From efddb997e256ae65d84ad8e8017a571c68a4f9a5 Mon Sep 17 00:00:00 2001
From: panxiang <1275280643@qq.com>
Date: Sat, 4 Apr 2026 21:40:28 +0800
Subject: [PATCH] =?UTF-8?q?=E6=9B=B4=E6=96=B0=20=20html=E7=9A=84=E8=A7=A3?=
 =?UTF-8?q?=E6=9E=90=E4=B8=AD=20=E5=AF=B9=E4=BA=8E=20cell=20=E7=9A=84?=
 =?UTF-8?q?=E8=A7=A3=E6=9E=90=EF=BC=8Cexcel=E7=9A=84=E5=A4=84=E7=90=86?=
 =?UTF-8?q?=E4=B8=AD=E5=AF=B9=E4=BA=8Ecell=20=E7=9A=84=E8=A7=A3=E6=9E=90?=
 =?UTF-8?q?=E3=80=82=E4=BB=A5=E5=8F=8A=E6=B8=A9=E5=BA=A6=E5=A4=84=E7=90=86?=
 =?UTF-8?q?=E4=B8=AD=20=E5=AF=B9=E4=BA=8E=20=E6=95=B0=E6=8D=AE=E7=9A=84?=
 =?UTF-8?q?=E5=A4=84=E7=90=86=E5=A2=9E=E5=8A=A0=20=E6=97=B6=E9=97=B4?=
 =?UTF-8?q?=E6=88=B3=E7=9A=84=E6=8D=A2=E7=AE=97=E3=80=82?=
MIME-Version: 1.0
Content-Type: text/plain; charset=UTF-8
Content-Transfer-Encoding: 8bit

---
 .../htmlReportProcess_cmd_pV1.py              | 112 +++++++++++++++---
 .../htmlReportProcess_picHtml_2kV1.py         |   2 +-
 tempReportProcess/tempReportProcess_V1.py     |  43 ++++++-
 3 files changed, 133 insertions(+), 24 deletions(-)

diff --git a/htmlProcess/htmlReportProcess_cmd_p/htmlReportProcess_cmd_pV1.py b/htmlProcess/htmlReportProcess_cmd_p/htmlReportProcess_cmd_pV1.py
index 9cd7e20..38d9b0c 100644
--- a/htmlProcess/htmlReportProcess_cmd_p/htmlReportProcess_cmd_pV1.py
+++ b/htmlProcess/htmlReportProcess_cmd_p/htmlReportProcess_cmd_pV1.py
@@ -50,6 +50,17 @@ class LogManager:
 
     def log_statistics(self, statistics_data):
         """记录统计信息到日志文件"""
+
+        def mixed_sort_key(item):
+            """处理混合类型（数字字符串和普通字符串）的排序键"""
+            try:
+                if isinstance(item, str) and item.isdigit():
+                    return (0, int(item))
+                else:
+                    return (1, str(item))
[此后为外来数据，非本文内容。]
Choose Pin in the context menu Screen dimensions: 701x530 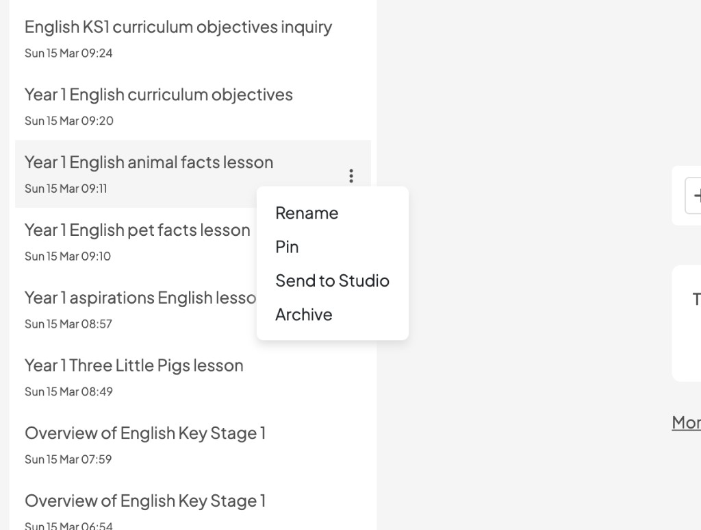[x=287, y=247]
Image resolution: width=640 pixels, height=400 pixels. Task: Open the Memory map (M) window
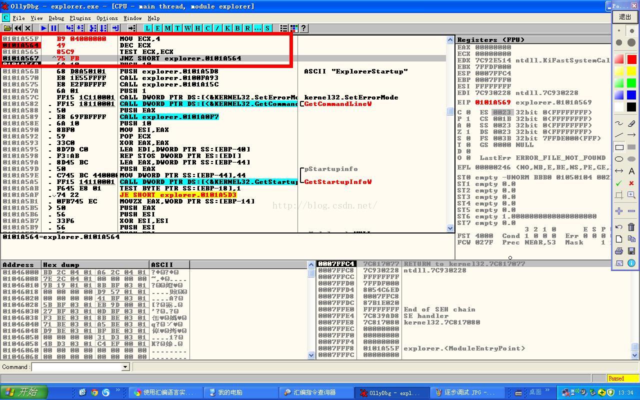168,29
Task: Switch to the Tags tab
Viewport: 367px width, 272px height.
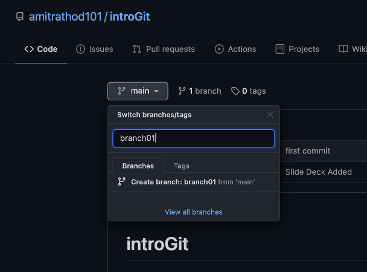Action: tap(182, 166)
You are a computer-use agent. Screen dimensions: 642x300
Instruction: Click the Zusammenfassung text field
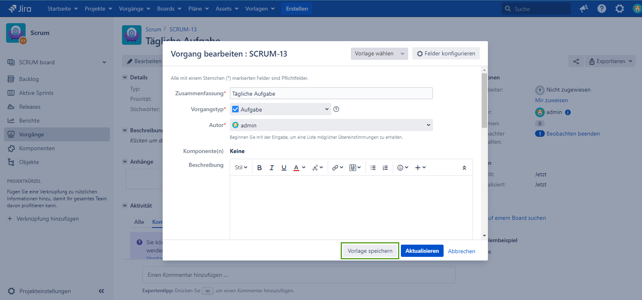click(x=331, y=93)
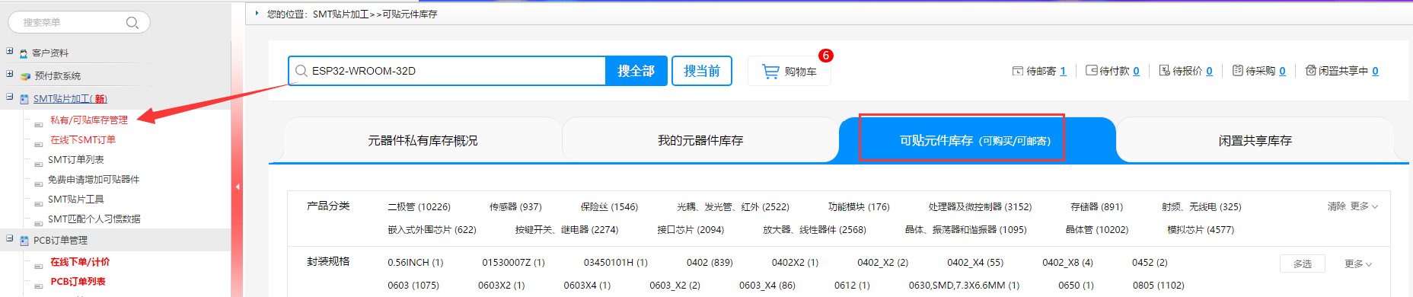
Task: Click the magnifier icon in sidebar search
Action: pos(132,23)
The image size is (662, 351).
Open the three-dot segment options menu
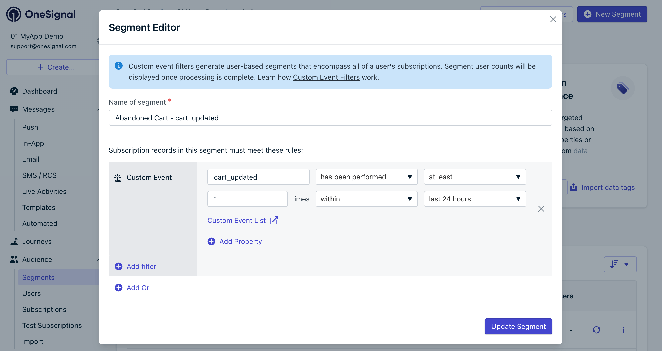coord(623,330)
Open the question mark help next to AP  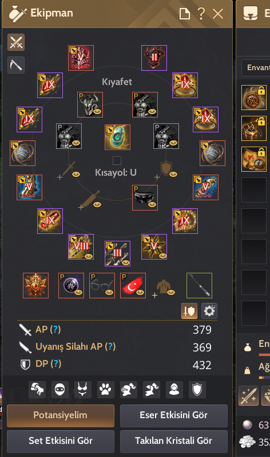pyautogui.click(x=55, y=330)
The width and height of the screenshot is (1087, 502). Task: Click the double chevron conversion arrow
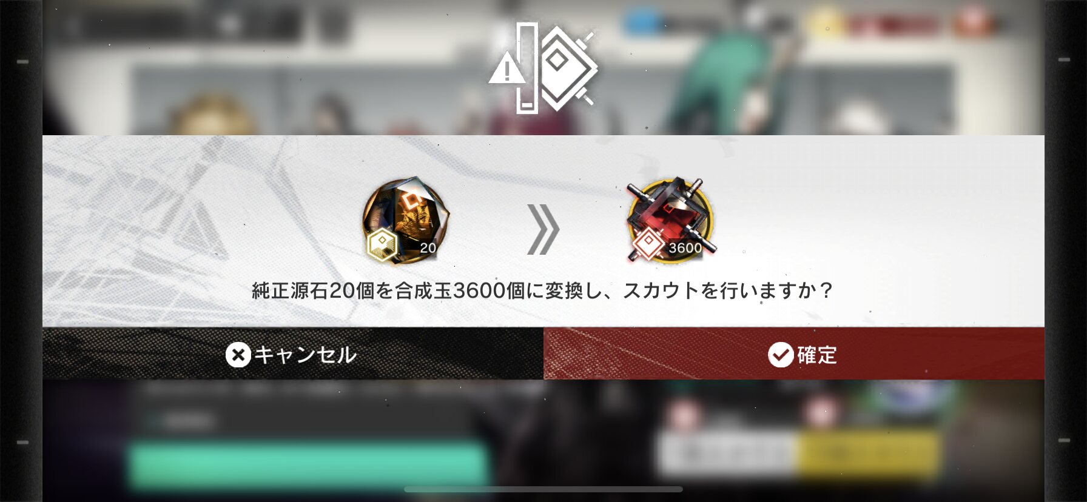click(543, 229)
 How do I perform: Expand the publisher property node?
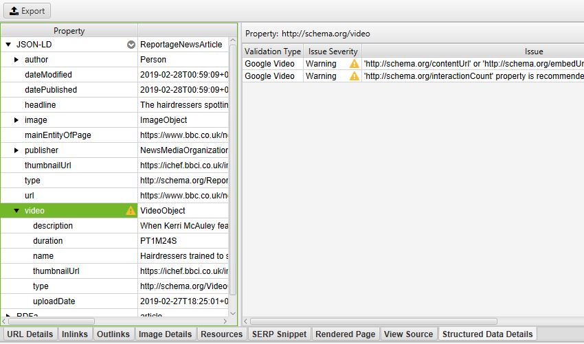16,150
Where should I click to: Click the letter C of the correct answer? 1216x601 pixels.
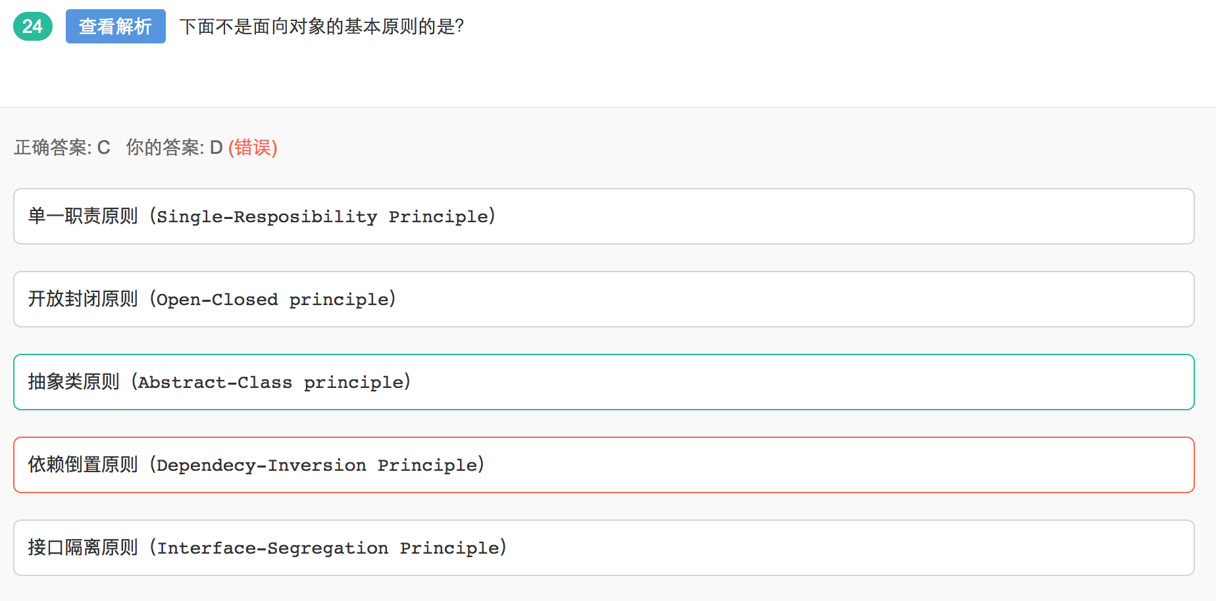point(104,147)
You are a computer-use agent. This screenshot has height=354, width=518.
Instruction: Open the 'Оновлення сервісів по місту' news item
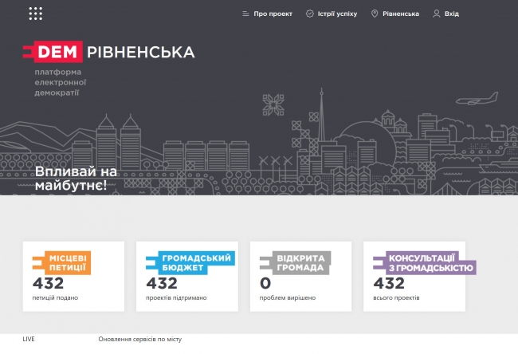click(139, 339)
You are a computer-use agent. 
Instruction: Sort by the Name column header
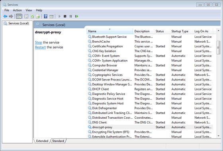point(110,31)
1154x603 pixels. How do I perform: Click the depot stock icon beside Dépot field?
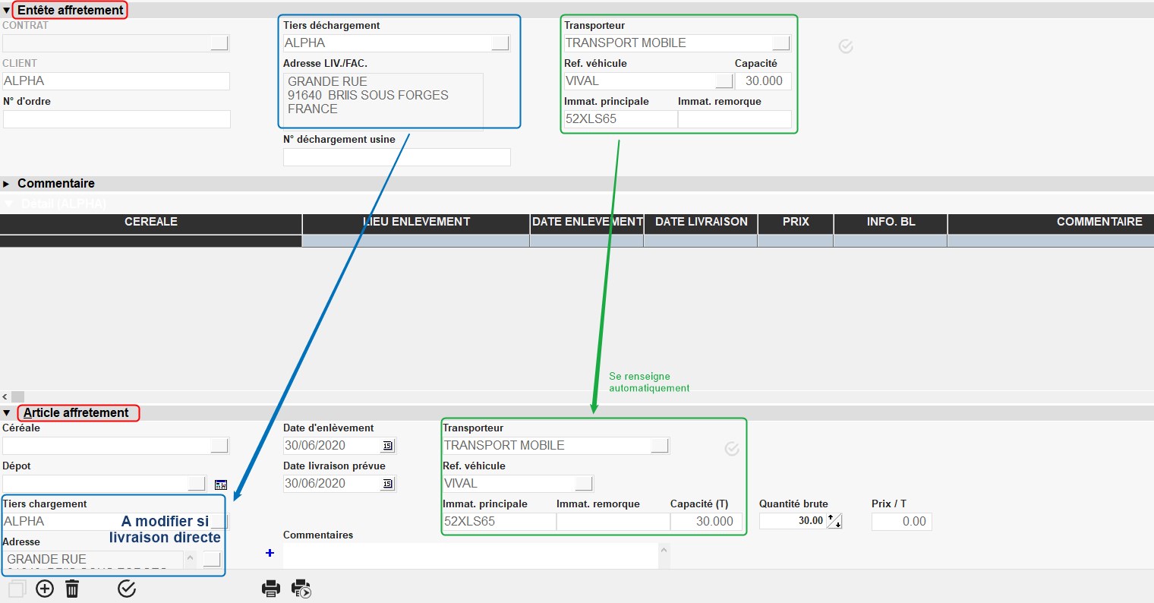tap(221, 484)
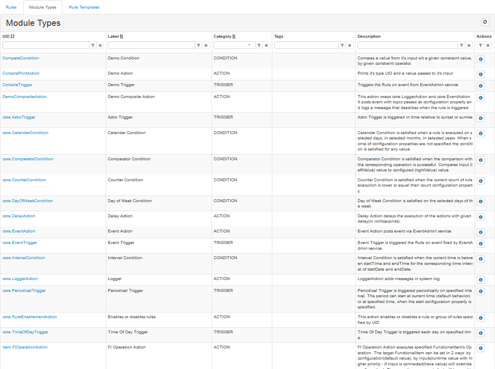Open the CompareCondition module details link
Image resolution: width=495 pixels, height=369 pixels.
(x=21, y=58)
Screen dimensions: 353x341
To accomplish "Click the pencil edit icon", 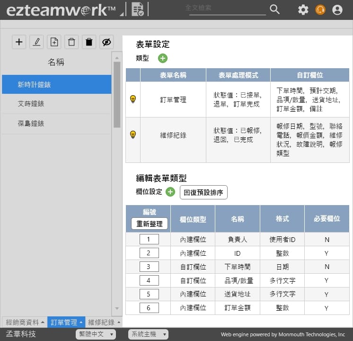I will pyautogui.click(x=36, y=42).
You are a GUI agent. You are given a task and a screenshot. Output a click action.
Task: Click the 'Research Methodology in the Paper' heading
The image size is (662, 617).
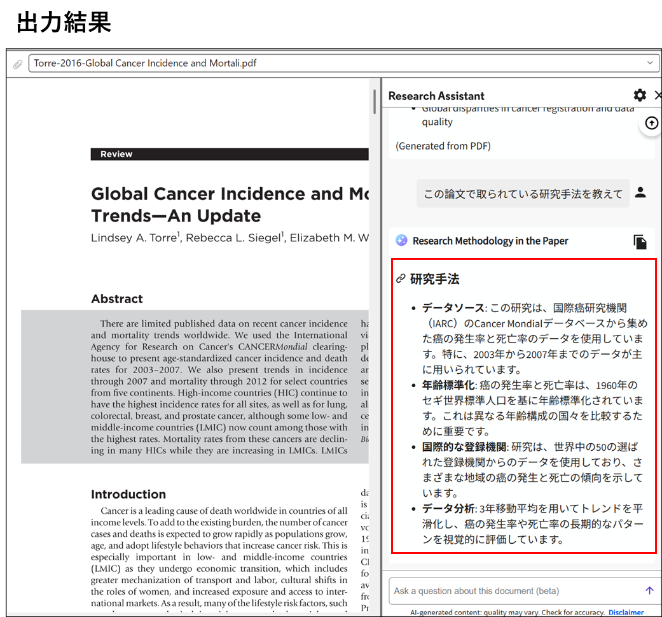[x=490, y=241]
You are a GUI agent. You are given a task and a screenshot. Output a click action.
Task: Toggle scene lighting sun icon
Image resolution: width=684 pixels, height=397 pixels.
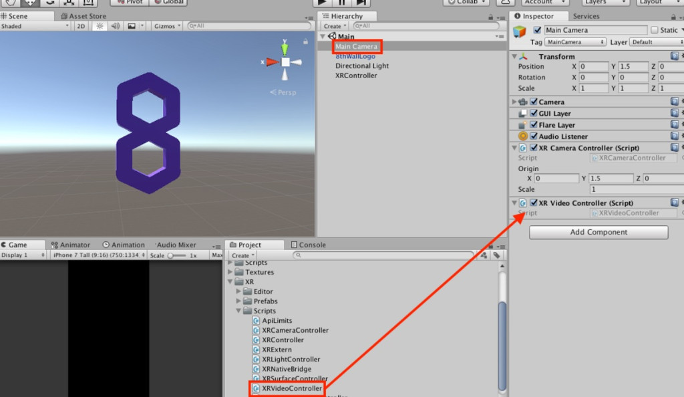[100, 26]
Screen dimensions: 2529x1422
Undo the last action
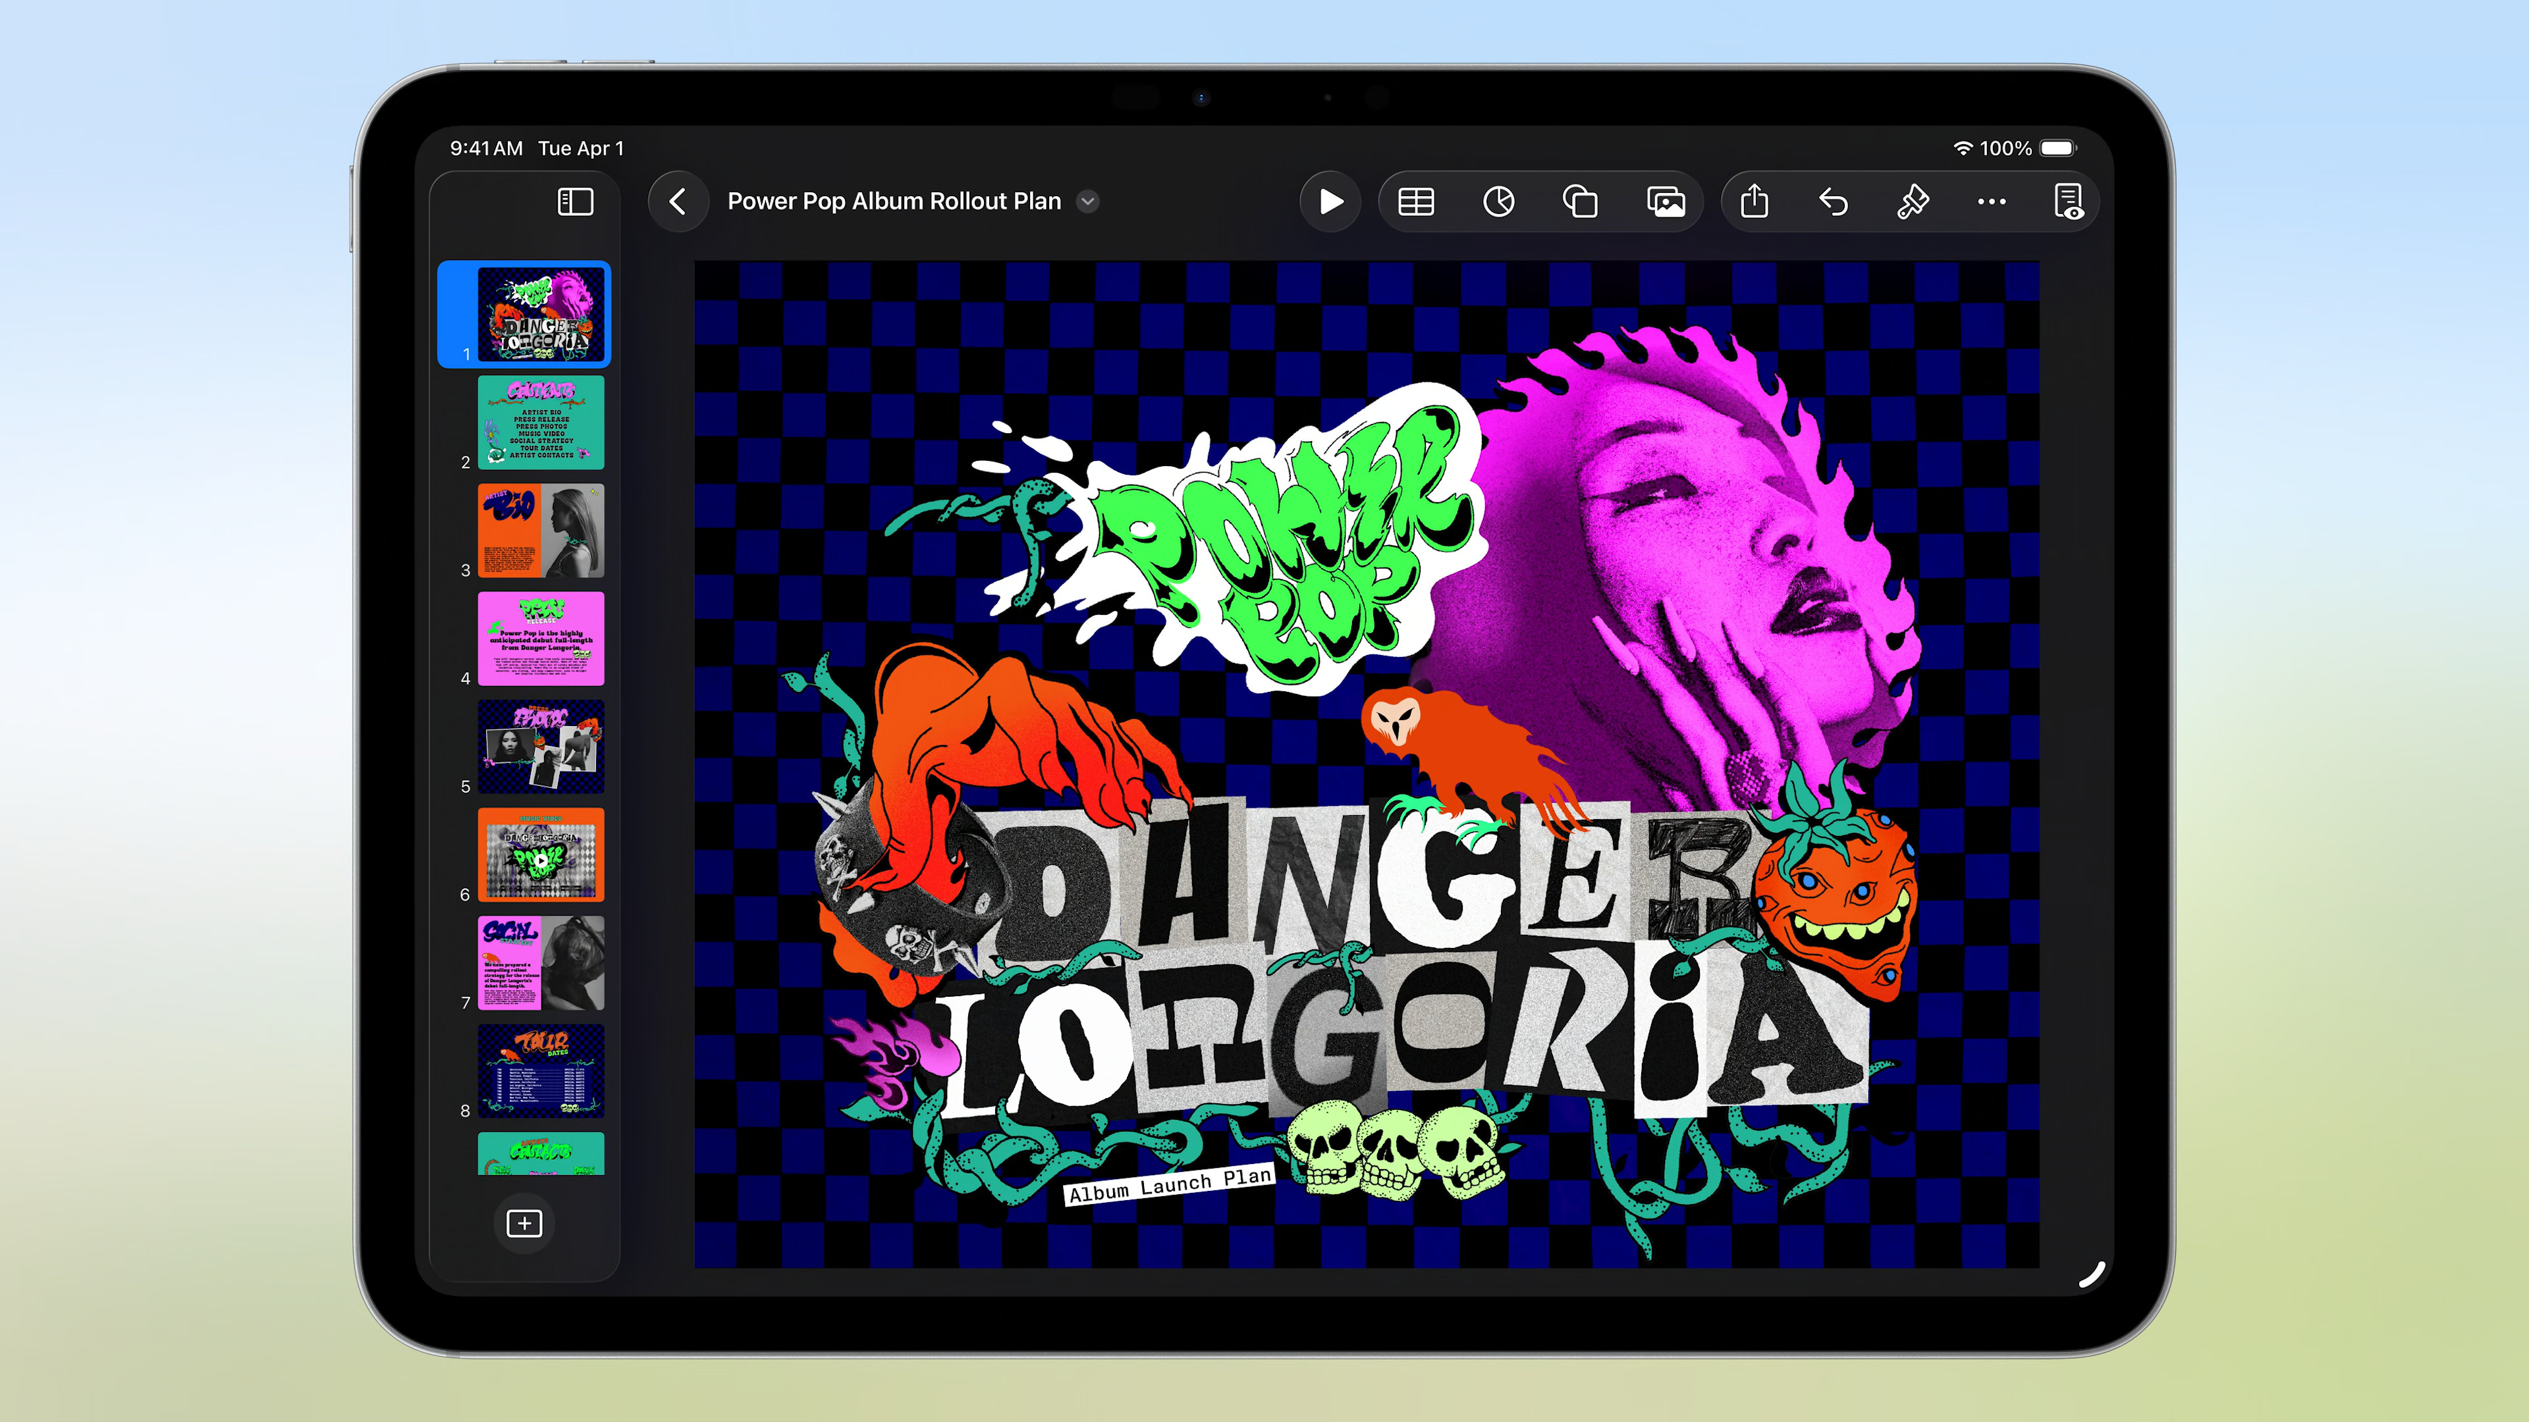tap(1833, 202)
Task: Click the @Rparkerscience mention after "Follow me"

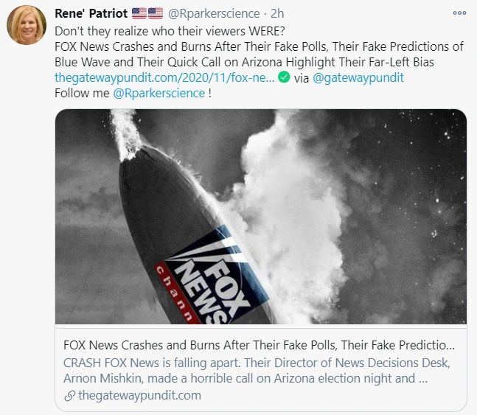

+            except (ValueError, TypeError):
+                return (2, str(item))
+
         with open(self.log_file, 'a', encoding='utf-8') as f:
             f.write("\n" + "=" * 80 + "\n")
             f.write("处理统计汇总\n")
@@ -73,7 +84,9 @@ class LogManager:
                 f.write(f"{"="*30}\n")
 
                 # 按Cell编号排序
-                sorted_cells = sorted(cell_stats.keys(), key=lambda x: int(x) if x.isdigit() else x)
+                # sorted_cells = sorted(cell_stats.keys(), key=lambda x: int(x) if x.isdigit() else x)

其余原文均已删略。